I’m a Data Quality guy, and I do it because I love it! That sounds incredulous, but it’s true. I didn’t always love it, but over three decades I’ve learned the thrill of investigating a data issue down to its root cause like Sherlock Holmes. There is something incredibly exciting about setting up a complex data flow that runs successfully in production for the first time or comedic about creating a profanity table to screen out choice words entered by aggravated customer service reps. From the mundane to the monumental, Data Quality initiatives can have wide-ranging, positive impacts for companies and consumers.
But I sometimes fall into the trap of thinking, “Everyone knows the benefits of Data Quality” or “Everyone knows the fundamentals of Data Quality–It’s DQ 101!” Only a few of us live in the Data Quality world (comparatively speaking). It is good to step back and think about the basics from time to time. And what better way to think about Data Quality than with a good analogy!

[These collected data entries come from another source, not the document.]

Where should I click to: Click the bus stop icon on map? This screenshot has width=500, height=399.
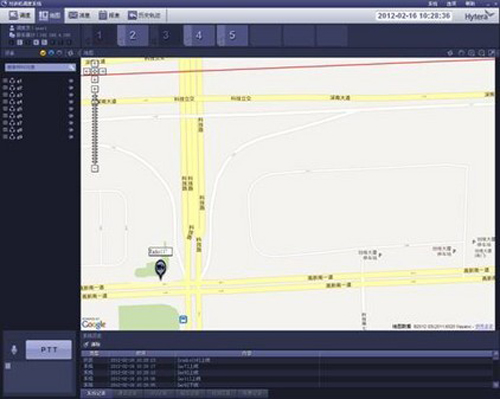click(183, 319)
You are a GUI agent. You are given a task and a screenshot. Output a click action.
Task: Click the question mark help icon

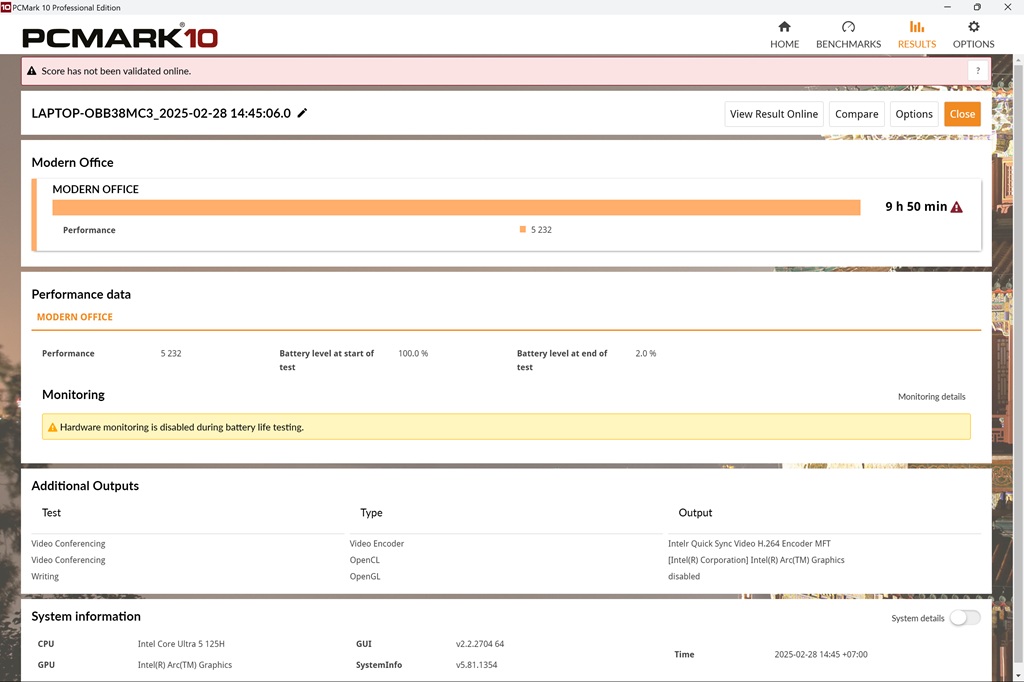(978, 71)
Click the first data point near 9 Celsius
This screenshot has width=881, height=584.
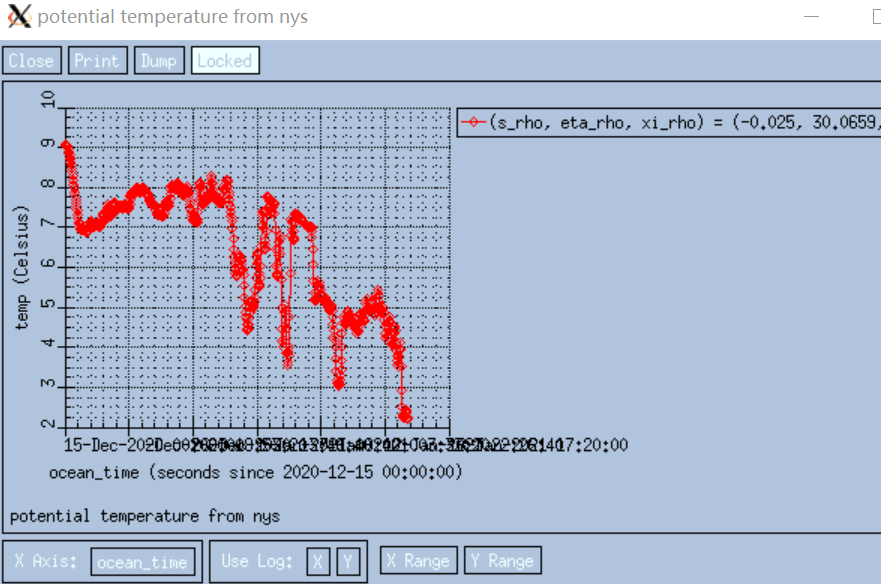(66, 146)
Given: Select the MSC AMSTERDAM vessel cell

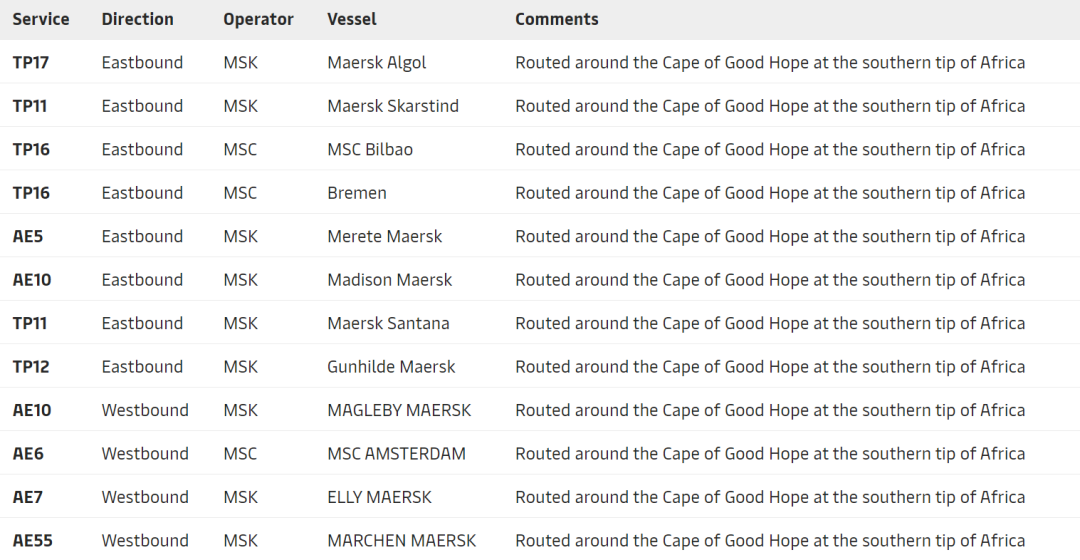Looking at the screenshot, I should pos(396,454).
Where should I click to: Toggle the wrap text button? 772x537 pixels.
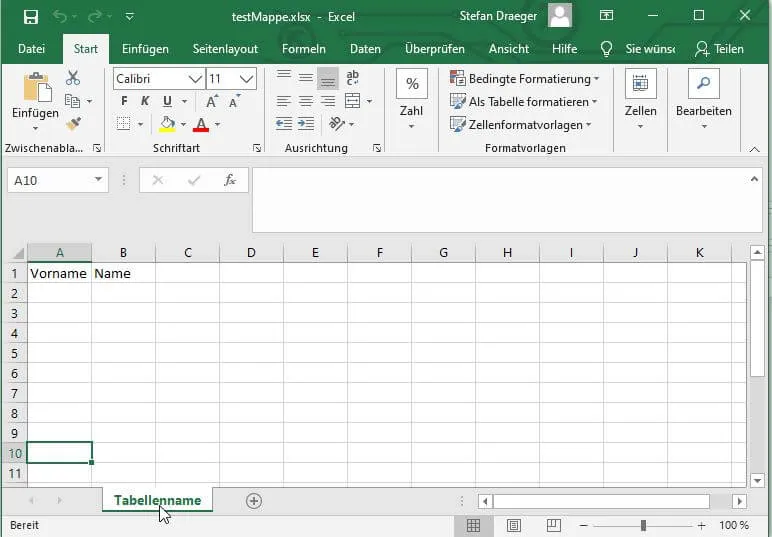coord(353,78)
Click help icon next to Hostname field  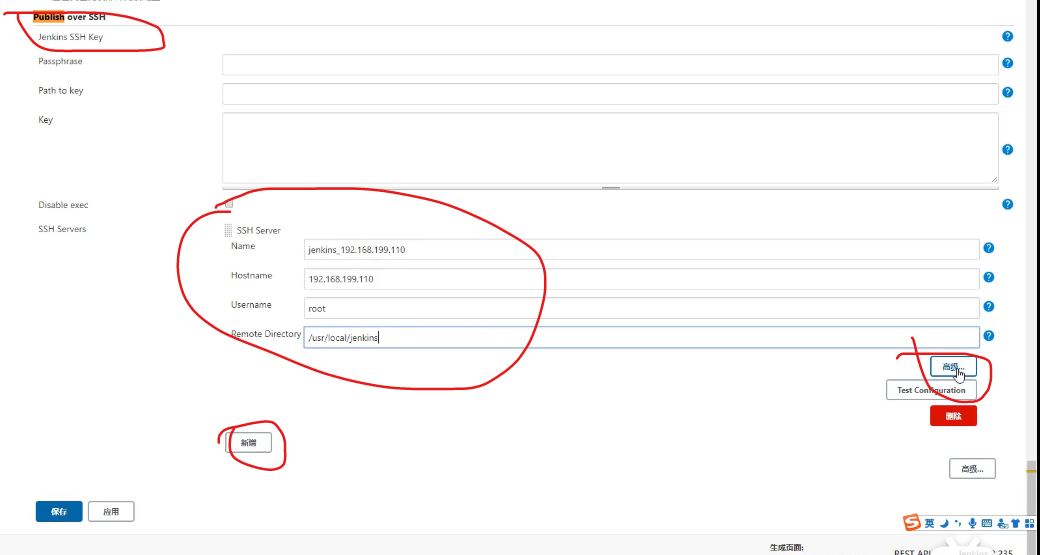(988, 277)
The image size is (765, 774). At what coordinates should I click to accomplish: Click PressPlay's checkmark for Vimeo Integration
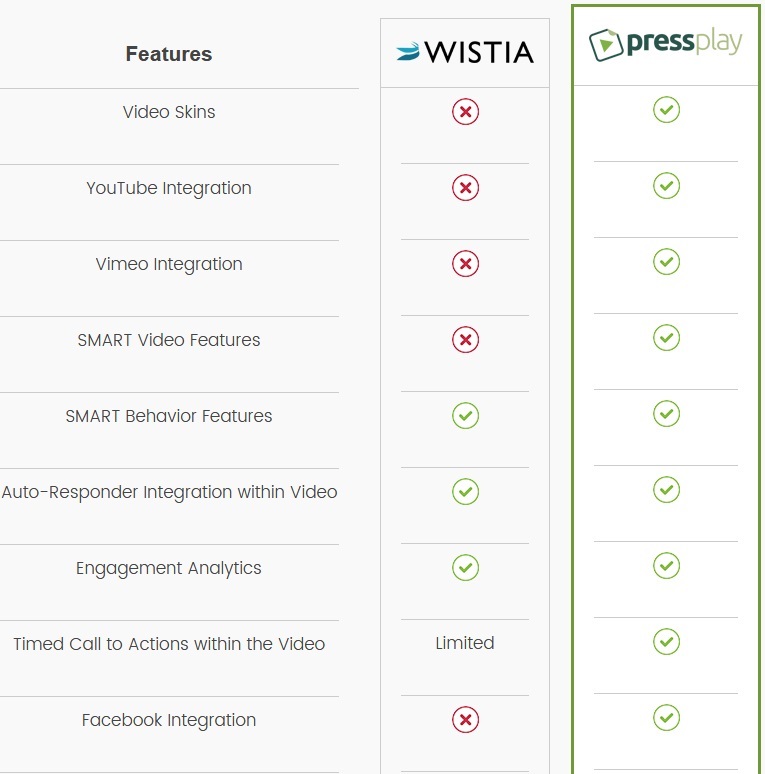pyautogui.click(x=666, y=262)
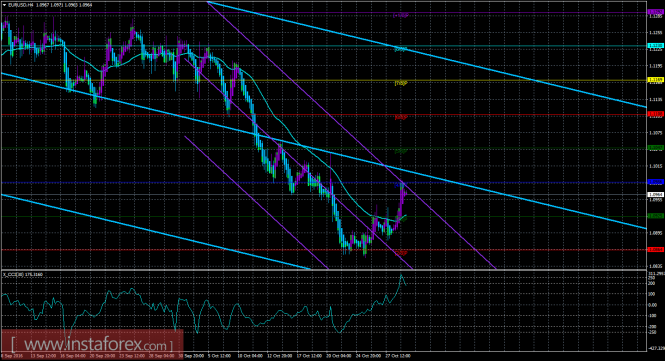Viewport: 665px width, 361px height.
Task: Select the CCI indicator peak near 311
Action: [x=401, y=276]
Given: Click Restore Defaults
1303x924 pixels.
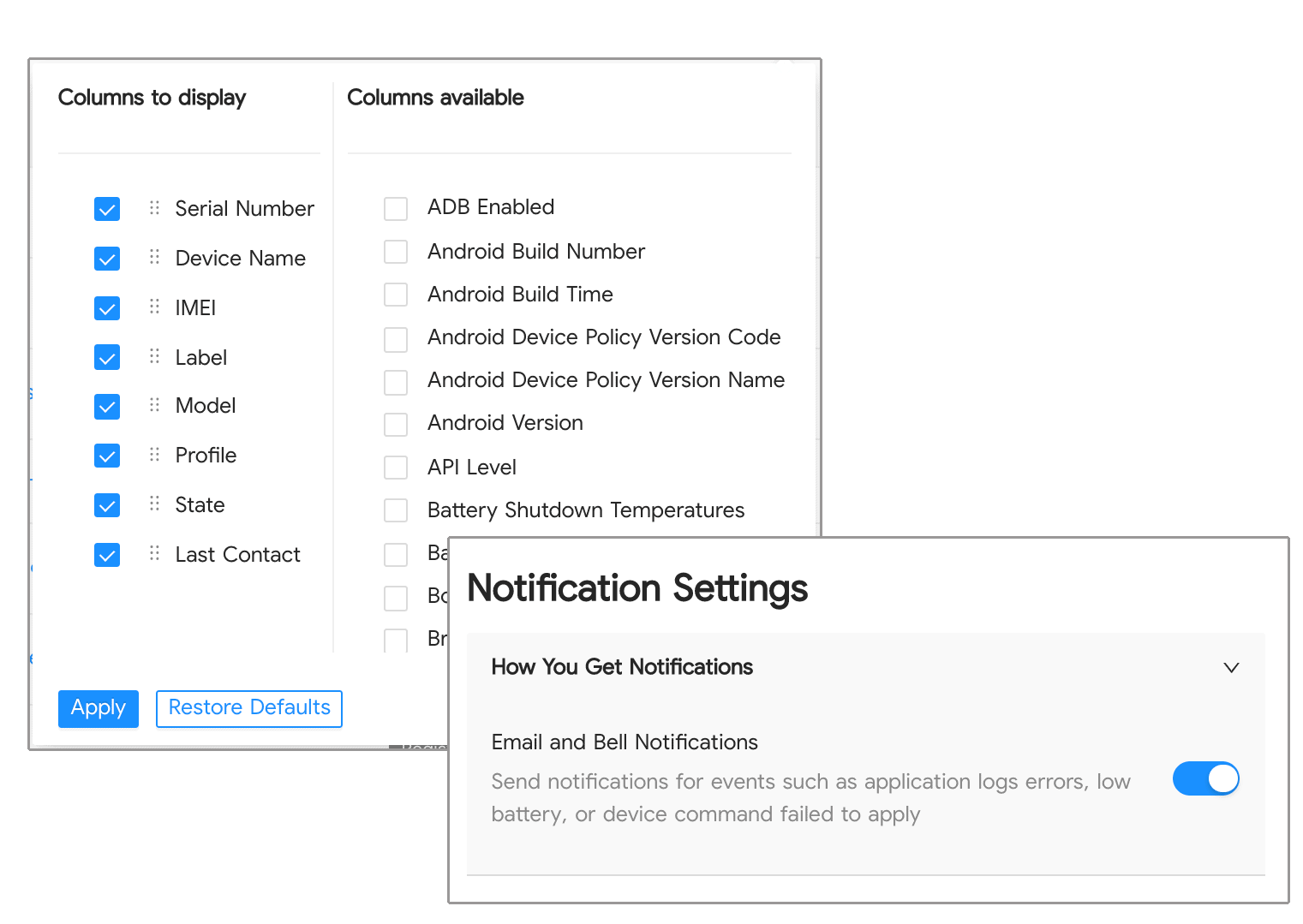Looking at the screenshot, I should [x=248, y=708].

Over the years, I have learned a lot about Data Quality from building Ikea furniture. There are two important parts about building Ikea furniture: understand the big picture and inventory your assets before you get started. I typically start by using the big picture on the box for a guide and then drive my wife bananas by meticulously counting out every screw, bolt, etc., before I even get started. Those bookends are not only a successful build of a computer desk but also of a Data Quality strategy.
There are a few key steps we need to take:
- Understand the big picture. With any Data Quality initiative, knowing where you want to end up with is a great place to start. Are you just looking to clean what you have, build a single customer view, or both? Will multiple systems be merged into one? This will help you understand your data and tie it to larger business initiatives. No one should just be cleaning data for the sake of it—it should relate to customer experience, operational efficiency, etc. Remember, you need to create your own big picture on the box.
- Inventory your assets. The next step in any Data Quality initiative is to understand what kind of challenges you are up against. You wouldn’t start building without understanding whether you need a hammer or a screwdriver, right? Start with a thorough profiling of your data. Data may be coming from one or many sources, so it is important to perform analysis on each source. This includes looking at specific values (Does this true/false field have “T”s and “F”s or “1”s and “0”s or a combination of unrelated values?), shapes (Are the dates MM/DD/YYYY or DDMMYYYY or DDDYYYY or something else?), uniqueness (Are there duplicate values in that supposedly unique customer ID field?), etc.
- Transform, standardize and correct. Now that you understand your data elements, use that information to standardize the data into common formats. You can also transform those errant fields using data scans and table recodes. Consistency is king for making the most of this data in the future! You also want to try and verify and correct as much information as possible. This is especially true with customer and product data. This step is where you start your assembly, making sure you keep in mind that bigger picture.
- Build those relationships. At the heart of any true Data Quality initiative is the process of building relationships among your data records (let’s focus on customer data here). Matching is typically more than just deduplication, but it also allows companies to define a view into their customer relationships. This might be a single customer view, or it might be a household view, a business view, etc. It all depends on the department within the business, and there will be some variation. All of the other data standardization, verification, and correction efforts allow you to get the best possible results from your matching process. At this point, you are putting in the final screws to your new desk and making sure it can function.
- Enrich your view. Now that your existing data is clean, there are huge benefits to adding additional data to your portfolio. Again, with customer data, there is a slew of demographic fields that can provide a wealth of information for marketing segmentation and personalization. Think of this as accessorizing your new desk with a clock or lamp. You need to be able to see what you are doing!
- Initial cleanup and ongoing maintenance. Great job, you cleaned your existing data! Bad news, tomorrow it is going to be dirty again. Always think of your Data Quality initiative as a two-phase process: clean up what you have, and then prevent bad data from creeping back into your system. This is typically a combination of batch processing initially with real-time data checking on an on-going basis to standardize and correct data upon entry. Once you build your furniture, you don’t want dust to build up.
I wish I could say this is everything you need to know about Data Quality, but that would require more of a book than an article! However, this is a good framework to think about as you get your Data Quality initiative underway. And like admiring a well-built computer desk, your Data Quality initiative will provide value for years to come!